“For a long time, fashion in India was confined, particularly in menswear.”

A majority of the Indian fashion industry is based on women’s clothing, particularly bridalwear. When it comes to wedding attire, Indian grooms used to either overdo it or underdo it for the longest time. Now, however, they’ve found a middle ground and aren’t as over-the-top as they used to be. In contrast to the A-list designers, the younger generation of creatives was looking for an entirely new approach to the bridal industry—and Kunal Rawal is one of them. 15 years ago, the brand that is now synonymous with Indian grooms wear made its entrance into fashion. Following in his ancestors’ footsteps, Kunal found an opportunity and gambled on his instincts.

The fact that an LCF grad was the youngest designer to land a launch pad at Lakmé Fashion Week suggests that building a name for oneself wasn’t tough. For Kunal, a divergent road meant establishing a new one from the ground up. “The toughest hurdle was getting our look acceptable in a world where only Air India-Maharaja-like clothes were the norm.” It was challenging to deal with the outdated ideas about what men should look like and dress like. Because of this, I had to come up with ideas for males who were ready to get more involved in discussions about their own style. Even if they were the bridegroom, men’s silhouettes were once an afterthought. For me, the fact that men today have a clear sense of what they want and how to get it is a victory.

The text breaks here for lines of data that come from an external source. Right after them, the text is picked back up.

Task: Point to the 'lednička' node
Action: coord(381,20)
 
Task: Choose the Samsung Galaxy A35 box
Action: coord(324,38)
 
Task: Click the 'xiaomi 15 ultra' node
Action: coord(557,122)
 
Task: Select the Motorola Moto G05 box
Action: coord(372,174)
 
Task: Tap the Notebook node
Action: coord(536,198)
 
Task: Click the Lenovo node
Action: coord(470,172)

From the time he was a toddler, Kunal has had an interest in clothing and style. Routine trips to his father’s factory instilled a lifelong fascination with fashion in him. ‘ Dstress’ was his debut label, and it was sold in a multi-designer store like Aza in 2006. Throughout the years since then, he has worked with Salman Khan on ‘Being Human,’ designed IPL uniforms for teams like Rajasthan Royals and Royal Challengers Bangalore, and designed wedding outfits for celebrities like Shahid Kapoor and Varun Dhawan. Each step of his journey has contributed to solidifying the brand’s identity. Menswear deconstructed from Indian culture meets avant-garde sports chic.

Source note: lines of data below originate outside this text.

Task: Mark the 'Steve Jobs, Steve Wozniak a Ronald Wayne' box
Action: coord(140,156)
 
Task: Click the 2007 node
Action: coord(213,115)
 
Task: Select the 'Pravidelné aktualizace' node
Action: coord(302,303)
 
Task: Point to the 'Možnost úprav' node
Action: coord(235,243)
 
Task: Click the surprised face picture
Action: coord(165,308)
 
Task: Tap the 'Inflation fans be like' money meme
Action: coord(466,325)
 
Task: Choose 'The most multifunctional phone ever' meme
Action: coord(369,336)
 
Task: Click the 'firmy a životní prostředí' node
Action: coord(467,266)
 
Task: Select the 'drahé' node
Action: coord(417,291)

His goal was to give menswear a unique character that wasn’t limited to just the United States. However, the Indian silhouettes and embroidery aren’t the only focus of his concept. “I love playing around with ethnic Indian silhouettes—by disassembling it, styling it in creative ways to create new shapes and silhouettes for occasion-wear,” Kunal says further in explaining his imaginative philosophy. Surface textures, embroideries, technology, and more are all being experimented with. It’s all because I don’t think of our traditional clothing as being exclusively Indian. As a fashion item that can be worn by anyone, I think it perfectly reflects the worldwide trend of cross-cultural influence. I get a lot of inspiration from young India—the individuals that wear it and the way we lead our lives in India today. For me, the ever-changing menswear market and environment is what inspires me to keep searching for that “sweet spot.”

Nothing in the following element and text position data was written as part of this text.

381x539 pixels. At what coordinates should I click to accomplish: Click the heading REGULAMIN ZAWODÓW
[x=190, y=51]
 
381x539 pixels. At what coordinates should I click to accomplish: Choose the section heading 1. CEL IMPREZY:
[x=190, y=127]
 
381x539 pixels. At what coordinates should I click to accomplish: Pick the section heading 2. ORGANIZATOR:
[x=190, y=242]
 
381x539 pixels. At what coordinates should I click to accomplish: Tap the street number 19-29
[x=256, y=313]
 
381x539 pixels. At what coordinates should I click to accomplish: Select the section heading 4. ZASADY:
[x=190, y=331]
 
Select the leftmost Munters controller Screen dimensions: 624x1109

There has been a lot of talk about womenswear diversity in recent years, but menswear in India hasn’t yet caught up. There are a few exceptions to the rule, like as Kunal Rawal’s label, in which the jaws and abs remain chiselled. Kunal opened the door to men from all areas of life—representing a wide range of shapes, identities, and ages—in his most recent performances. Catwalks in the past have been less focused on heterosexuality and more focused on creating an inclusive and realistic image for those who identify with his brand. “Our stories, clothes, style, and castings have always incorporated gender fluidity. Fashion in India was confined for a long time, particularly for men’s clothing. Today, as an aspiring designer in India, it’s a joy to be a part of a movement that promotes diversity in the fashion industry by embracing a wide range of looks and body types. It’s also a smart business move because customers want to see how a piece of clothing will look on them before they buy it. As a designer, I’ve worn a variety of various body types throughout my career, and I’m always curious to see how a piece appears on someone of a similar size and shape.”
15 years in business may seem like plenty of time to sit back and enjoy the success—but Kunal is only just getting started. However, there is so much more to be done and I am eager to push myself even farther as a designer and an entrepreneur.” In the end, “I don’t know what the future contains, but what we do know for sure is that we are going to have so much fun exploring along the way.”